For Rader, his fantasies were his means of arousal. He fantasized about these scenarios. While Even before 1974, Rader has confessed to “trolling” women to feed his fantasies. Rader had a need for power and control. And he had an appetite for pain and suffering. It was the pain, suffocation, and suffering that ended in death that aroused Rader. Rader needed to feel in control and in power. Couple those with his intense fascination of autoeroticism and that’s the conception of Rader’s crimes.
While Rader was not initially diagnosed with any mental illnesses, it does appear that Dennis Rader presents as a psychopath. Traditional psychopaths are anti-social, engage in reckless behaviors, are unable to sustain a relationship, and don’t appear to learn from past mistakes. While Rader doesn’t show these characteristics outwardly in his everyday life, I believe it was always dormant hiding behind a perfected rouse to mask his inner demons that he would someday act upon. He was active in his church and his community. He had a reputable social status. He did fit in with the definition of a psychopath in the fact that he had no remorse for life and he lacked empathy for his victims. The characteristics of psychopathy that he did fit with were his ability to be charming, cunning, manipulative, sensation seeking, impulsive, arrogant, and deceitful.

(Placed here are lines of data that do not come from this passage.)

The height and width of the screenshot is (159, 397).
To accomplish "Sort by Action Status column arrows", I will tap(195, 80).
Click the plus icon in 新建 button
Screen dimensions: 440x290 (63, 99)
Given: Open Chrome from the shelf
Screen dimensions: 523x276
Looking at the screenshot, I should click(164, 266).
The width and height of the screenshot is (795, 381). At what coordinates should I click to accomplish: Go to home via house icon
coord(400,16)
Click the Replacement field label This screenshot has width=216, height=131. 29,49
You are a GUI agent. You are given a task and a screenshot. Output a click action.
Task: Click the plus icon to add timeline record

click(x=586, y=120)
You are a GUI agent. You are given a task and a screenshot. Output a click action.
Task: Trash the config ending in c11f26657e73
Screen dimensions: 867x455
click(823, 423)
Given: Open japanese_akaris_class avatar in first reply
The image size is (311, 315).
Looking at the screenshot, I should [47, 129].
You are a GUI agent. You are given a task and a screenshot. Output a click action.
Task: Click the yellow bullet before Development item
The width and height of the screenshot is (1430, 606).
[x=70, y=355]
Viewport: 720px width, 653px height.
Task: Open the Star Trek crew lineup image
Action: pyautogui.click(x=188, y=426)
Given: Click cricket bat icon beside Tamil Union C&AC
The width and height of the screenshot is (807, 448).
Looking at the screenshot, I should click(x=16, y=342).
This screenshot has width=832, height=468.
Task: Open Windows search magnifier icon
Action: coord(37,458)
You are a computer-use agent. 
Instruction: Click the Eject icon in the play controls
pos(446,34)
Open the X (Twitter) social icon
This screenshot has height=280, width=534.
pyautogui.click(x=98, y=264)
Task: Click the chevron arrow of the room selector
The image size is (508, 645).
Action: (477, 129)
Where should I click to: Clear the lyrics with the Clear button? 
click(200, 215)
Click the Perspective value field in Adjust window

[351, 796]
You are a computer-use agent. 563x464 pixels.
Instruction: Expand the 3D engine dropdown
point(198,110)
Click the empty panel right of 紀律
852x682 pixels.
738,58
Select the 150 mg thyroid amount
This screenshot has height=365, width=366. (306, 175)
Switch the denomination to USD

Genetically, psychopaths have also shown to have a low-expression variant of MAOA in our DNA’s alleles. MAOA is the gene that encodes an enzyme that actually degrades amine neurotransmitters such as dopamine, noradrenalin, and serotonin. Dopamine is a chemical in the brain that affects emotions, movements, and sensations of pleasure and pain. Noradrenalin affects energy and blood flow. Serotonin affects mood, social behaviors, and sexual desire functions. The degradation of these neurotransmitters is shown to cause aggressive behaviors (Hunter,. 2010).